计及预测负荷和用户需求差异的电动汽车实时调度优化

Real-time Scheduling Optimization of Electric Vehicles Considering the Predicted Load and the Difference Between Users’Demand

针对电动汽车(electric vehicle,EV)大规模接入电网充电造成的过载风险问题,提出了计及预测负荷和用户需求差异的电动汽车实时优化策略。首先,根据签约与否将入网EV分为签约用户和非签约用户,通过分析实际场景将非签约用户纳入为需求响应对象,并根据用户的充电需求差异将其分为不同类别并建立相应的模型。其次,引入非签约用户响应概率与补偿电价的关系模型,建立聚合商和用户的补贴机制,根据电网需求和各类用户潜力制定各时段的实时调度方案。然后以配电网控制目标功率为约束,以聚合商盈利增比和用户平均收益增比为综合优化目标,采用粒子群算法分时段求解参与需求响应的EV充电功率。最后,经过多组仿真分析,证明了所提优化策略在削减负荷峰值的同时可以兼顾聚合商和用户的收益,验证了所提实时调度策略的有效性以及适用性。

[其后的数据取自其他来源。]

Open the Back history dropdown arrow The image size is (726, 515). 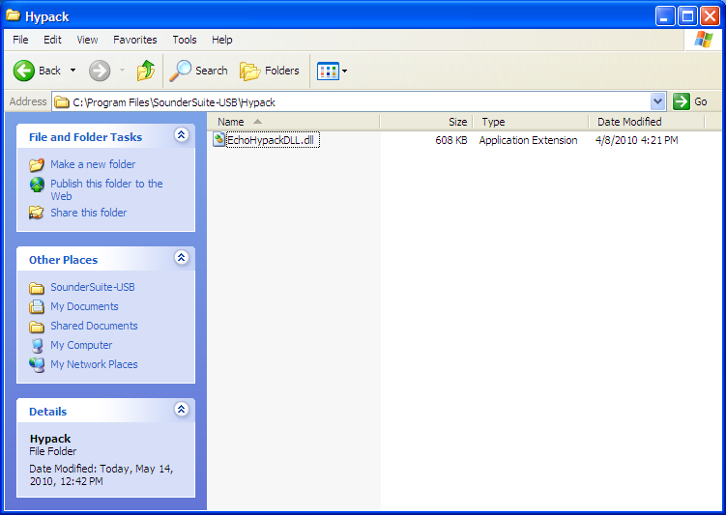pyautogui.click(x=73, y=71)
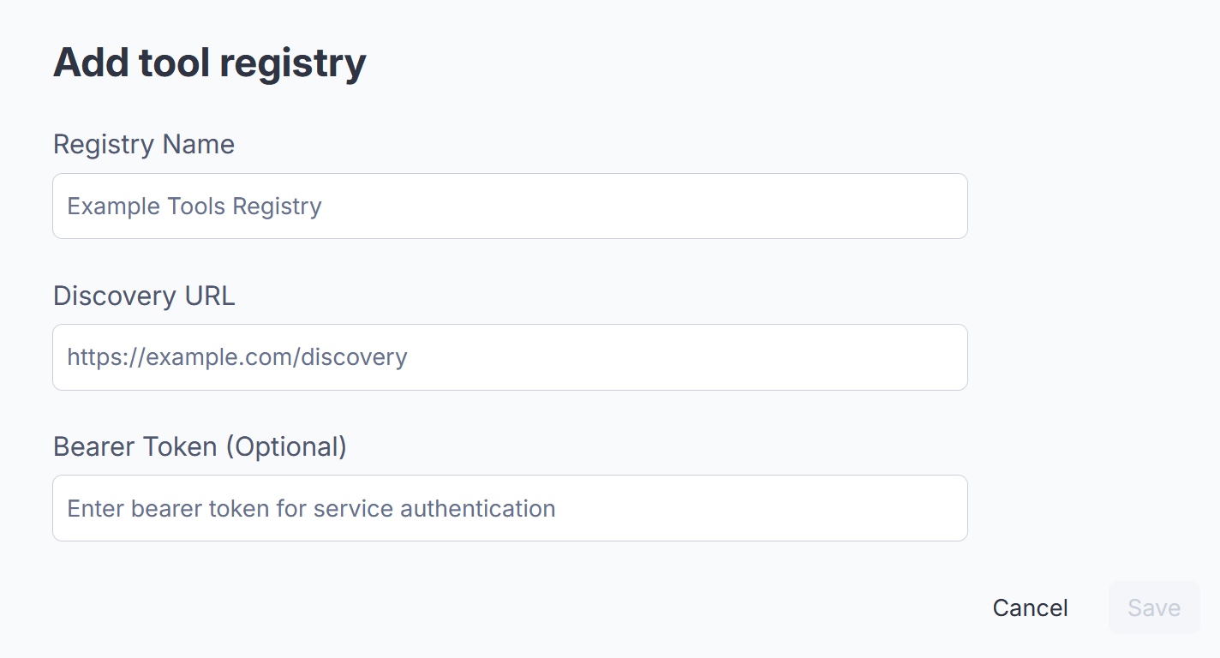The width and height of the screenshot is (1220, 658).
Task: Save the new tool registry
Action: tap(1154, 607)
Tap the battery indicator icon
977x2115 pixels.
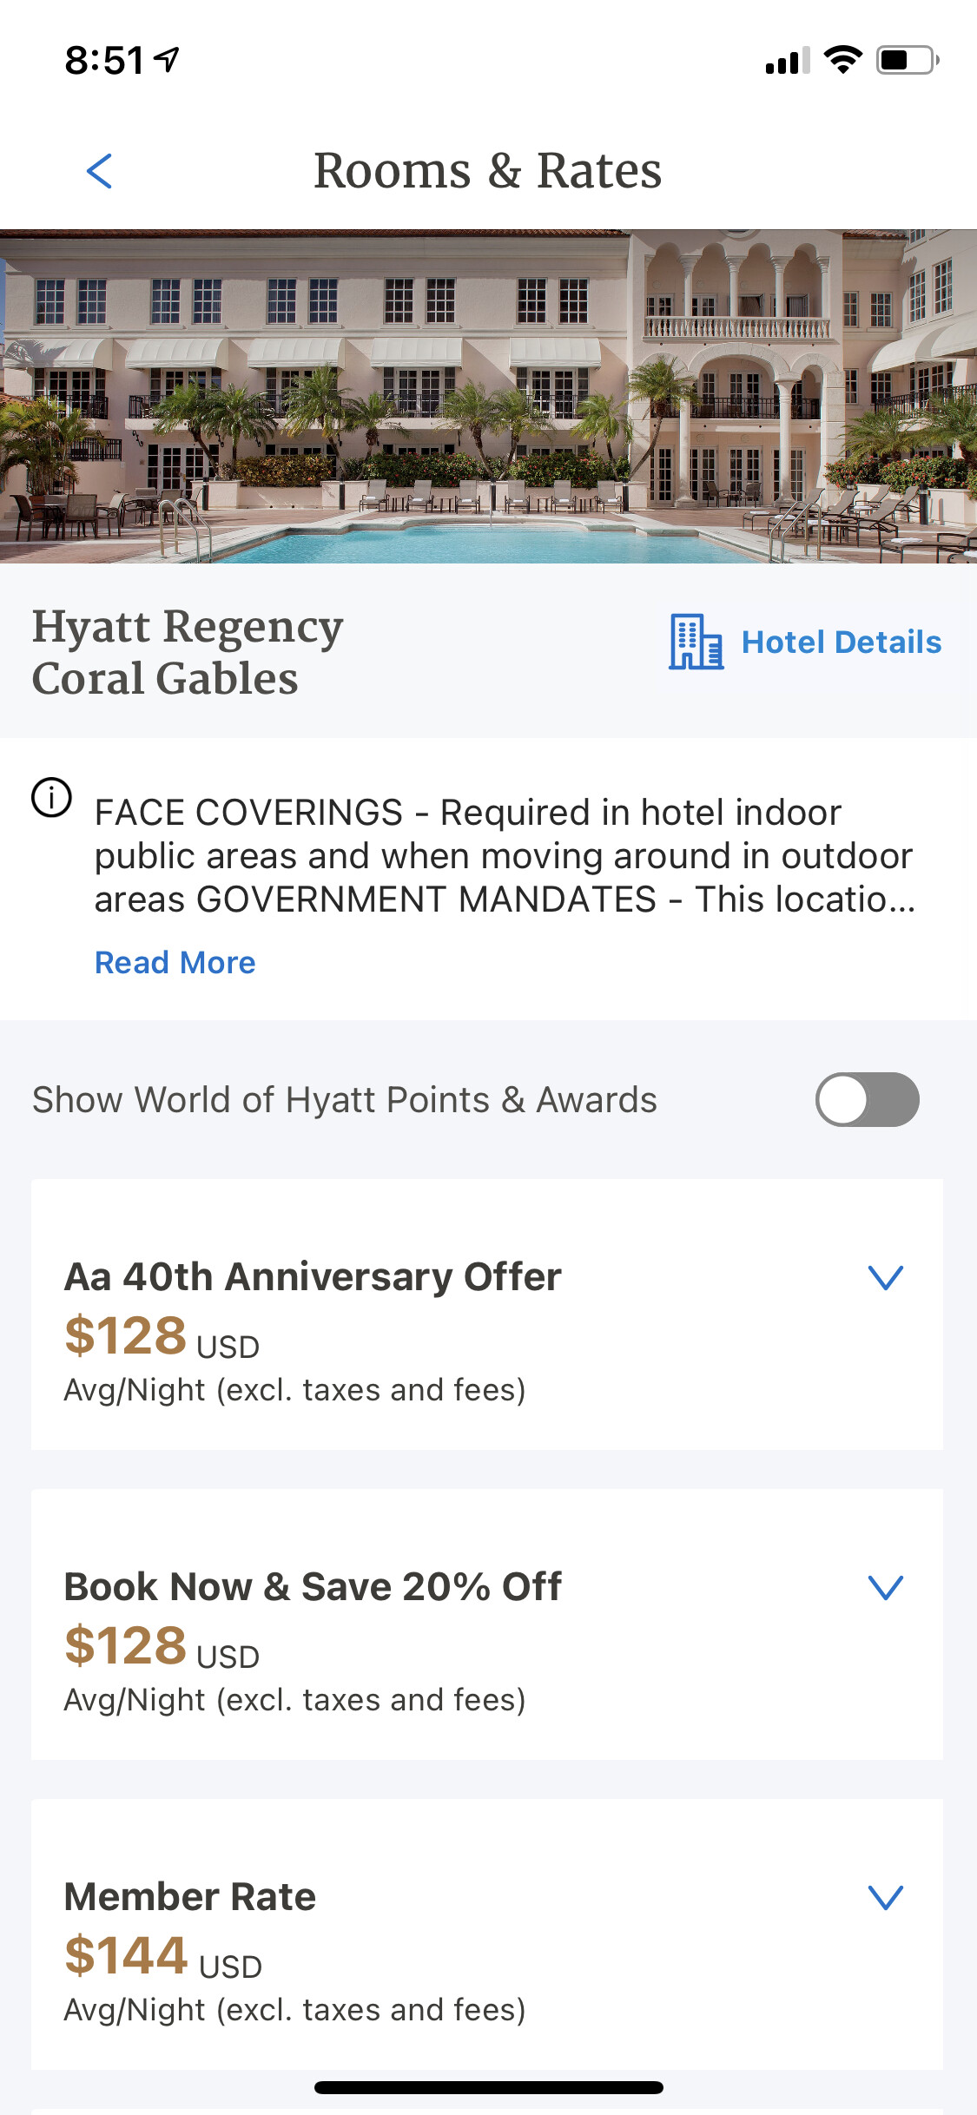click(x=907, y=60)
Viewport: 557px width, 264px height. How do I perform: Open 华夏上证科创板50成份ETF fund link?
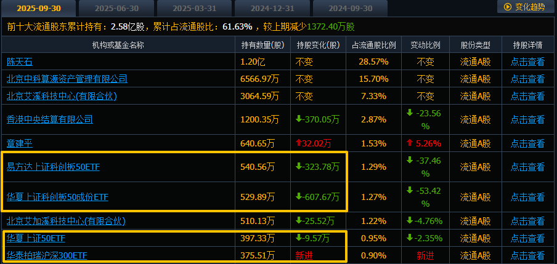[x=57, y=197]
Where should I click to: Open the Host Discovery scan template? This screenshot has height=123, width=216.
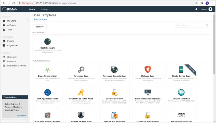click(x=48, y=42)
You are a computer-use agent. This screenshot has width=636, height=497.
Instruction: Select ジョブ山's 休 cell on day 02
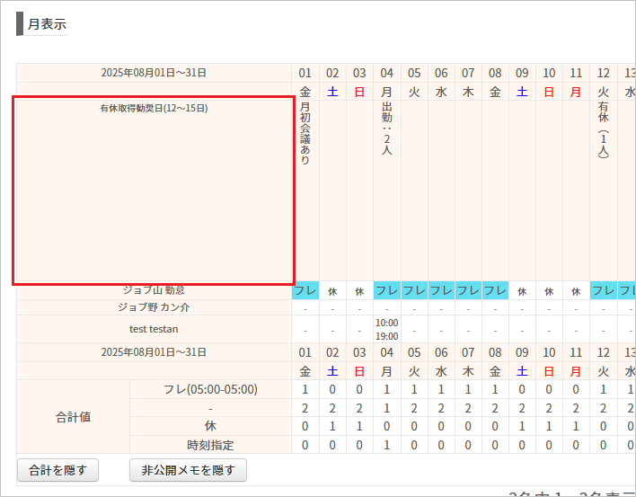click(332, 291)
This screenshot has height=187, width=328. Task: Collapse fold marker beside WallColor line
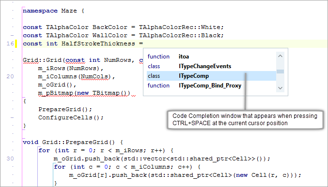point(12,35)
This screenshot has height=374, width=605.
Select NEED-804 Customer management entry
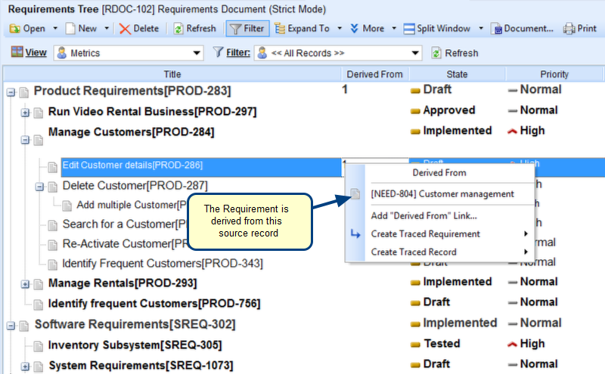click(442, 194)
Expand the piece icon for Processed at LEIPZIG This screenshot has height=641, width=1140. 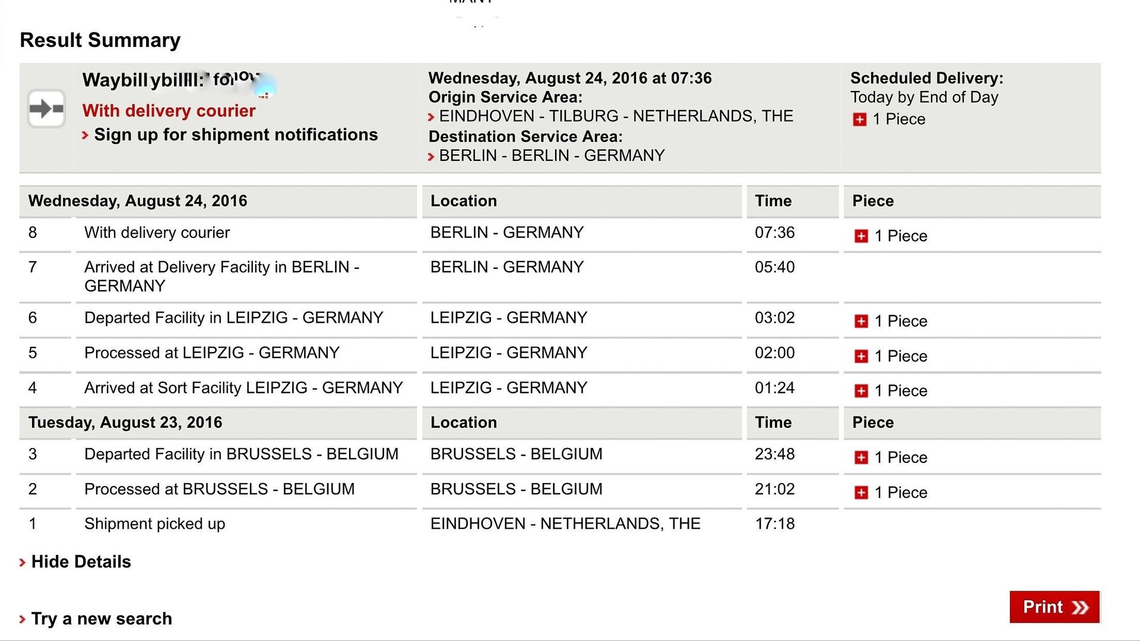point(861,356)
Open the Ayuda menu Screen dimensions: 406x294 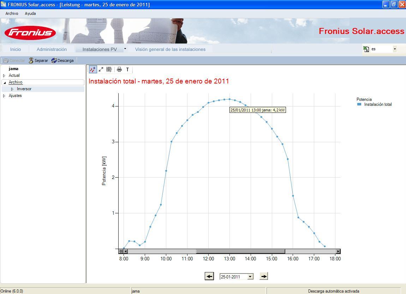coord(30,13)
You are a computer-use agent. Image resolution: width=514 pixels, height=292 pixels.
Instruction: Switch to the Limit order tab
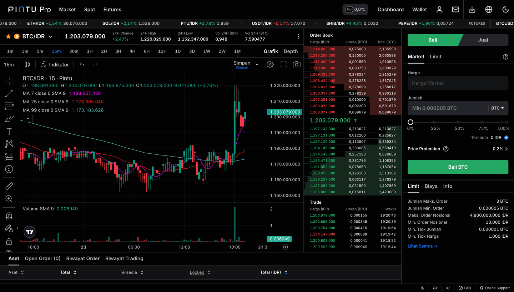coord(435,56)
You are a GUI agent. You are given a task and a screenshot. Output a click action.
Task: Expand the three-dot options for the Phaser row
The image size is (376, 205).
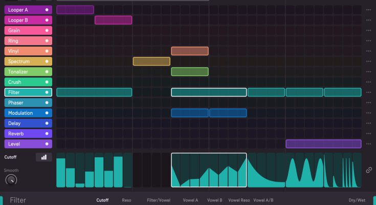tap(368, 103)
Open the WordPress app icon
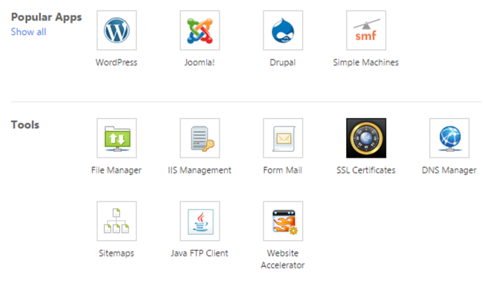 click(116, 30)
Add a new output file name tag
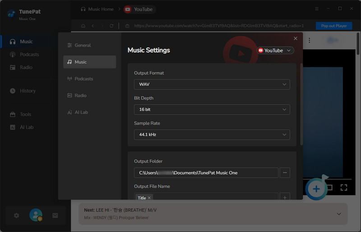361x232 pixels. [x=285, y=197]
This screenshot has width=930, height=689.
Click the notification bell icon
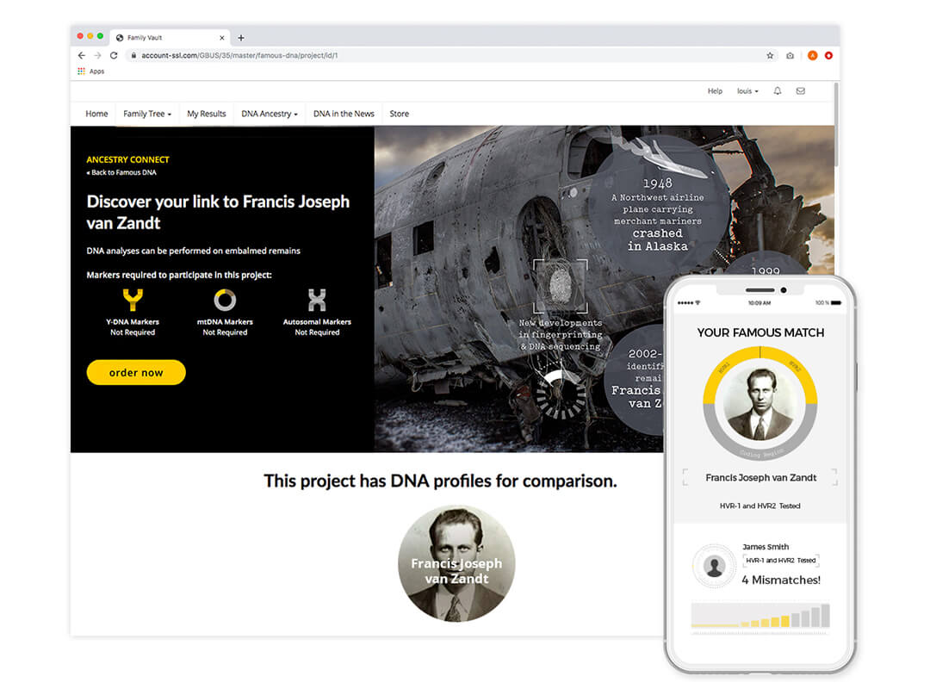(777, 90)
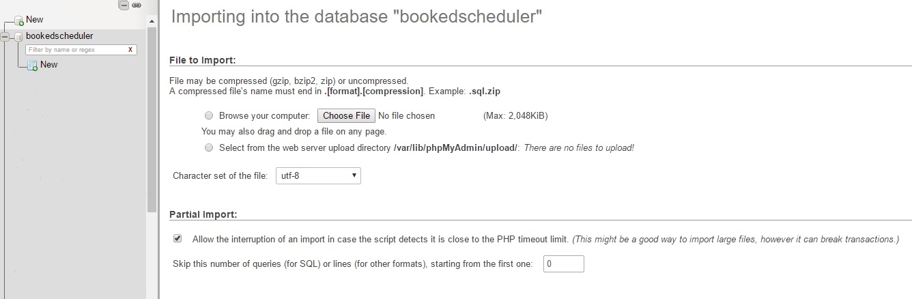912x299 pixels.
Task: Click the collapse-all icon atop navigation panel
Action: pyautogui.click(x=124, y=5)
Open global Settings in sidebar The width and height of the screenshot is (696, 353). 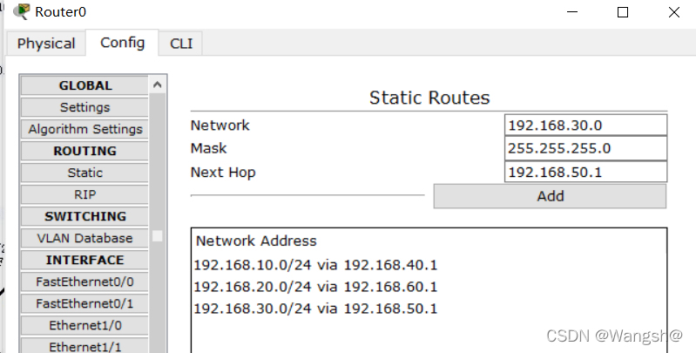pyautogui.click(x=84, y=107)
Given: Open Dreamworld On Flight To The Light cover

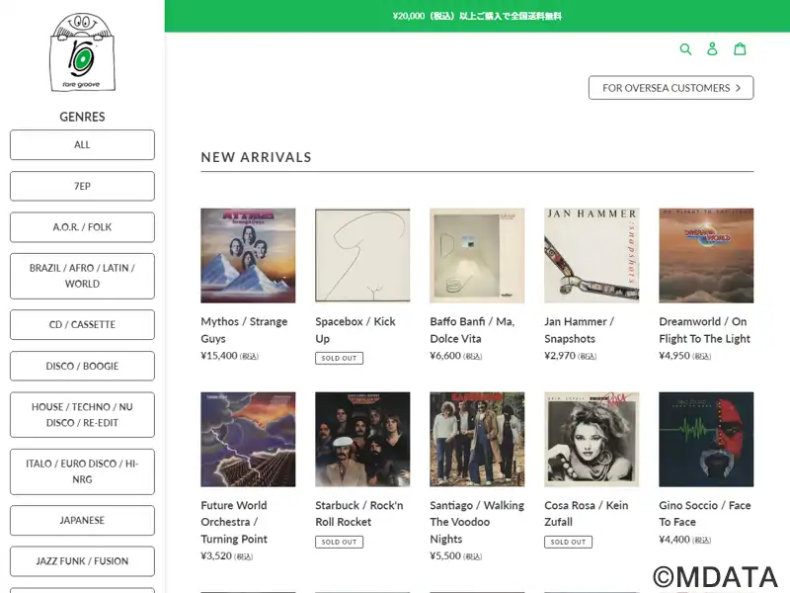Looking at the screenshot, I should pos(706,255).
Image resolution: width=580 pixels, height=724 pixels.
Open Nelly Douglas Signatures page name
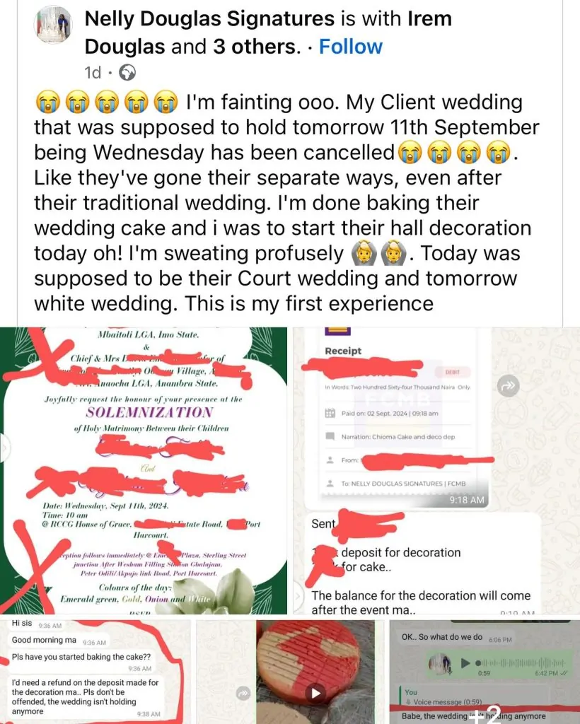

Aiming at the overload risk caused by large-scale charging of electric vehicles(EV)connected to the power grid,a real-time optimization strategy of EV considering the difference between predicted load and user demand is proposed.First of all,according to the signing or not,the EV connected to the grid is divided into signed users and non-signed users.By analyzing the actual situation,the non-signed users are included as demand response objects,and they are divided into different categories according to the difference of users’charging requirements and the corresponding models are established.Secondly,the relationship model between the response probability of noncontracted users and the compensation electricity price is introduced,the subsidy mechanism of aggregators and users is established,and the real-time dispatching scheme of each period is formulated according to the demand of power grid and the potential of various users.Then,with the control target power of distribution grid as the constraint,and the profit increase ratio of aggregate quotient and the average profit increase ratio of users as the comprehensive optimization objectives,the particle swarm optimization algorithm is used to solve the EV charging power participating in demand response in different periods.Finally,through several groups of simulation analysis,it is proved that the proposed optimization strategy can not only reduce the peak load,but also take into account the benefits of aggregators and users,which verifies the effectiveness and applicability of the proposed real-time scheduling strategy.